Thomsen, Ulla. Familie-Tidende: A Portrayal of Danish Women’s Rights in 1871. Filed 2002. Instructor at the College of Marin teaching courses related to the literature of Hans Christian Andersen.

Stern, Michael Jay. Strindberg’s Encounter with Nietzsche: The Conflation of Autobiography and History. Filed 2000.
Tenured Associate Professor at the University of Oregon-Eugene. Visiting Assistant Professor, University of Chicago, 2001. Book: Nietzsche’s Ocean, Strindberg’s Open Sea (2008). He has published on Søren Kierkegaard, Henrik Ibsen, August Strindberg, Friedrich Nietzsche, and Ingmar Bergman. His next book project, The Singing Socrates, involves a discussion of music and passion in the nineteenth century. Associate Professor, Department of German and Scandinavian, University of Oregon, beginning Fall 2001.

Segerberg, Ebba Filippa. Nostalgia, Narrative, and Modernity in Swedish Silent Cinema. Filed 1999. Adjunct Lecturer of Swedish in the German Department, Washington University, St. Louis. Literary translator of Swedish detective wrtiers Henning Mankell and Kjell Westö.

Olmstead, Charles Maxwell. An Introduction to Oddr Snorrason’s ‘Óláfs saga Tryggvasonar’. Filed 1998. Initially Assistant Professor in the German Department at the University of Colorado, Boulder. Later left to study theology. Pastor of Higganum Congregational Church, Higganum, Connecticut since 2004.

Borovsky, Zoe Patrice. Rocking the Boat: Women in Old Norse Literature. Filed 1994.
Hired as an Assistant Professor in the Department of Germanic Languages and Literatures at the University of Oregon.

Zagar, Monika. Ideological Clowns in the Fiction of Dag Solstad. Filed 1994.
Tenured Associate Professor at the University of Minnesota-Twin Cities, Department of German, Scandinavian, and Dutch. Book: Ideological Clowns: Dog Solstad Between Modernism and Politics, Vienna: Edition Praesens, 2002. Served as one of two primary organizers of a conference on World War II and the Holocaust in Norway, held in April of 2007. Has published articles on Norwegian literature.

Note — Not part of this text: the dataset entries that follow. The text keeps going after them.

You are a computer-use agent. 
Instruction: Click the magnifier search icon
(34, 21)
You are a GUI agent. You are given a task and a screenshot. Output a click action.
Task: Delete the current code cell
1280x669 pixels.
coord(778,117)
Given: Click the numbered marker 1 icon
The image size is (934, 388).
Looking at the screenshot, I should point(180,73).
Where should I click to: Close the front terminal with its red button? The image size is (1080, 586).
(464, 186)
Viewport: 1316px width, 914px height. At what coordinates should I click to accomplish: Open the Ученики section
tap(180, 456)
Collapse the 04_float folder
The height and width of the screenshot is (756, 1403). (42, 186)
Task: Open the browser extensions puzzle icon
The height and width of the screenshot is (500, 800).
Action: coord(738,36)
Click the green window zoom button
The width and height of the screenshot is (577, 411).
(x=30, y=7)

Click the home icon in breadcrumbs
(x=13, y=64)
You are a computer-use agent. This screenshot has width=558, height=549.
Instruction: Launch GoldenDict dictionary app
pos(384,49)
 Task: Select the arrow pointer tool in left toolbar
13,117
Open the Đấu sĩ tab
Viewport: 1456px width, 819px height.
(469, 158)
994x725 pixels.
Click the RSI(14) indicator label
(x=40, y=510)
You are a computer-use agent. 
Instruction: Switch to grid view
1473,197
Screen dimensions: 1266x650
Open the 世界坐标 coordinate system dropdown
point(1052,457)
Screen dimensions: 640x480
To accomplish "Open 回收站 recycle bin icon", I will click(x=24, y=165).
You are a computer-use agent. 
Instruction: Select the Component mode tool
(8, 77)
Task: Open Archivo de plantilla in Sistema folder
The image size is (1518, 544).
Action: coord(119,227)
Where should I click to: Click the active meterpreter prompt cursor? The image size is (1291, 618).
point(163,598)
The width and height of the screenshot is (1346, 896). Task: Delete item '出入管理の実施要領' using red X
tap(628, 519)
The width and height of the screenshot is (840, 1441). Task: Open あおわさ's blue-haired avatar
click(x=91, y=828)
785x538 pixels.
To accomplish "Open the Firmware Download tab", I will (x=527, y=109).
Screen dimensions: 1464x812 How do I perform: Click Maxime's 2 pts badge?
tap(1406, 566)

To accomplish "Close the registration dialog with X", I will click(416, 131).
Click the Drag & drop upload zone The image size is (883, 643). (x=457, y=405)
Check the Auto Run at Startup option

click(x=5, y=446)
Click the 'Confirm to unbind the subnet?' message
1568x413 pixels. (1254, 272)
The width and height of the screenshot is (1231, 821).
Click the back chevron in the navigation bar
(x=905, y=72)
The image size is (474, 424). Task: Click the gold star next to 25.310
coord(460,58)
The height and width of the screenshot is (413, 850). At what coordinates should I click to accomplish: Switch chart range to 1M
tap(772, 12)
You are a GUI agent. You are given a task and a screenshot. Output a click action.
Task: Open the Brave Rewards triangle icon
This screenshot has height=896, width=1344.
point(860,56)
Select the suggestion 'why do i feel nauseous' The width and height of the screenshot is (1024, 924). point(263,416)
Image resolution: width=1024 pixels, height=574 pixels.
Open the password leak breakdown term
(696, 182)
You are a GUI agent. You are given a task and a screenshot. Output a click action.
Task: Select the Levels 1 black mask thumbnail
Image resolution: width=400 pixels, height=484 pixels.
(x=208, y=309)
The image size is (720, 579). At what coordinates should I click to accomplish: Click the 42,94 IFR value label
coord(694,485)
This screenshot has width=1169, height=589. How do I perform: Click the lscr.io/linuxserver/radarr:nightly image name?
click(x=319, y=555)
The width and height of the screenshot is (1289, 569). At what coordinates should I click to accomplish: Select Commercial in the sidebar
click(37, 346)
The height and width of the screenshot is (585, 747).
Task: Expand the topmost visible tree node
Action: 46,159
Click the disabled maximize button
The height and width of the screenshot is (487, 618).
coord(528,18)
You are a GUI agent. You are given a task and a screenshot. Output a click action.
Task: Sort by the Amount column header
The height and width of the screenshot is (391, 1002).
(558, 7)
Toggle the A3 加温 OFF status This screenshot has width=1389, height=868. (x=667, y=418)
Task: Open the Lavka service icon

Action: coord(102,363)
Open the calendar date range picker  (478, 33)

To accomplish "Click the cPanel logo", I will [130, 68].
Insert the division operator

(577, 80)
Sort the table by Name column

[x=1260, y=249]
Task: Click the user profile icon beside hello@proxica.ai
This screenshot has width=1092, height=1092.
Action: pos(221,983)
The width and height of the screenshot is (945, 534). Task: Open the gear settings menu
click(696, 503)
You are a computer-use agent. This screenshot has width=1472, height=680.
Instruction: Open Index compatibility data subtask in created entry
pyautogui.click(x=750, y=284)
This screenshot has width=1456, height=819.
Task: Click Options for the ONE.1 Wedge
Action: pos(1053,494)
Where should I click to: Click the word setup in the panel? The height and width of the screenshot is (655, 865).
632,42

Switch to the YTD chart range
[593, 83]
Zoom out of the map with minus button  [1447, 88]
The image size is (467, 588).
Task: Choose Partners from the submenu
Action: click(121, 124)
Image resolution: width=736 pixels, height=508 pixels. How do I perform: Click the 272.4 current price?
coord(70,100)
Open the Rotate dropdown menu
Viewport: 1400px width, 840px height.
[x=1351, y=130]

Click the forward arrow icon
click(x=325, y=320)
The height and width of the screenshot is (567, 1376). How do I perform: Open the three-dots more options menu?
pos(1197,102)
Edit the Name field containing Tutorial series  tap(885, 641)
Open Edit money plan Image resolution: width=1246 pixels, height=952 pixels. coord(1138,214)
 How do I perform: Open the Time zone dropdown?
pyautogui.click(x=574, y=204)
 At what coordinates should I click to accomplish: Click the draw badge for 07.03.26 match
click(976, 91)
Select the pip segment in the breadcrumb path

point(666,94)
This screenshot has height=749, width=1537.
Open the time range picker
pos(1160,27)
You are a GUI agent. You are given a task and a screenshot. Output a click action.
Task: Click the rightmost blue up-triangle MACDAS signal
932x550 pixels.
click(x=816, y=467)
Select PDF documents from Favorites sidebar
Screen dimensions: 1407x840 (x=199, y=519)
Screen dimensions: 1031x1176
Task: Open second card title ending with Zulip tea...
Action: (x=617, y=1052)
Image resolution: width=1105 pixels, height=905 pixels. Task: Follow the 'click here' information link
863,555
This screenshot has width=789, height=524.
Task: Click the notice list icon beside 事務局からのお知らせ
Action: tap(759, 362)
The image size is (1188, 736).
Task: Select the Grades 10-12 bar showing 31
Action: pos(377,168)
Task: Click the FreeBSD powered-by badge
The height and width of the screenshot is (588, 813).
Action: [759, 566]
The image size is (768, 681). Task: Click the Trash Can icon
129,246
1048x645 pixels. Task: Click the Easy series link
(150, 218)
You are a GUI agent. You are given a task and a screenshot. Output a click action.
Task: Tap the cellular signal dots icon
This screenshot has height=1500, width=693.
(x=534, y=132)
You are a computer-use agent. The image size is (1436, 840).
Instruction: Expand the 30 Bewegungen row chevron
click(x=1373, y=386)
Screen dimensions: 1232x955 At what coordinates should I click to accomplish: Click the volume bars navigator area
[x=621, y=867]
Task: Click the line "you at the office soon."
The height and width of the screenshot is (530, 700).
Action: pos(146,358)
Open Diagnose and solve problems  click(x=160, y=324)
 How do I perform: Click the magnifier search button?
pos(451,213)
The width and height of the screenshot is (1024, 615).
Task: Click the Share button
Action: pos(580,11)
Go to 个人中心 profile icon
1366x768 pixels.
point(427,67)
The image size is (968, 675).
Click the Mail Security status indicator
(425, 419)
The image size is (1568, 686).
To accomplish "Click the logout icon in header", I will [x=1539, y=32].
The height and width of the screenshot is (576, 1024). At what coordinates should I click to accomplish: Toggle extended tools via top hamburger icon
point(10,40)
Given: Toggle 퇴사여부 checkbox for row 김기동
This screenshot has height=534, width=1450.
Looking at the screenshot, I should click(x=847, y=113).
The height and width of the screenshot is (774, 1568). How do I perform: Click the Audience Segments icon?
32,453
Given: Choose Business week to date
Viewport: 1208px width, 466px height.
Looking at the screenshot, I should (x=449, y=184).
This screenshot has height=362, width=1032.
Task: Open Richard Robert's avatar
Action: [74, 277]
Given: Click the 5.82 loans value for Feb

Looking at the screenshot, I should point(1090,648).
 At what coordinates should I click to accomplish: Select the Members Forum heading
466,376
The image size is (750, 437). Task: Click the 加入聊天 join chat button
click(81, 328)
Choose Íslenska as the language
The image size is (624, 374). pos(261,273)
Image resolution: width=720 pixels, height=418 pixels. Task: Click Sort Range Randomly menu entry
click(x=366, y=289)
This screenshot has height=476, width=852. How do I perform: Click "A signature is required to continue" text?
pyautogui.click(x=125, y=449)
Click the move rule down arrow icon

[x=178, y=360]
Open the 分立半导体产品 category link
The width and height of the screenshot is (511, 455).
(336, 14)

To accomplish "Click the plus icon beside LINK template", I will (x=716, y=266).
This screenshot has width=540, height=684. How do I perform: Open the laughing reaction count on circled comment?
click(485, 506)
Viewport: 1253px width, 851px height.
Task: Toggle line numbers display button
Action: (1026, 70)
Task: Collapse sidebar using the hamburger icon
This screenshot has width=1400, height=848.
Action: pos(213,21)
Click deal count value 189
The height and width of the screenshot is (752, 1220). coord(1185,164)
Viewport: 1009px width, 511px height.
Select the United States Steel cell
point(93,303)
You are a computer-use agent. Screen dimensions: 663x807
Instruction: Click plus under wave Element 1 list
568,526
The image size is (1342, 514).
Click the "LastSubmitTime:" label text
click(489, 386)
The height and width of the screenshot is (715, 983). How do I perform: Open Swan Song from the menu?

Tangherlini, Timothy Roland. Interpreting Legend: Evald Tang Kristensen’s Legend Informants and their Repertoires. Filed 1992.
Hired as a Visiting Assistant Professor at the University of California, Los Angeles in the Scandinavian Section. Now an Associate Professor at UCLA.

Sandberg, Mark Bennion. Missing Persons: Spectacle and Narrative in Late Nineteenth-Century Scandinavia. Filed 1991.
Hired as a Lecturer/Assistant Professor in the Department of Germanic Languages and Literatures, University of Chicago. Now an Associate Professor at the University of California, Berkeley.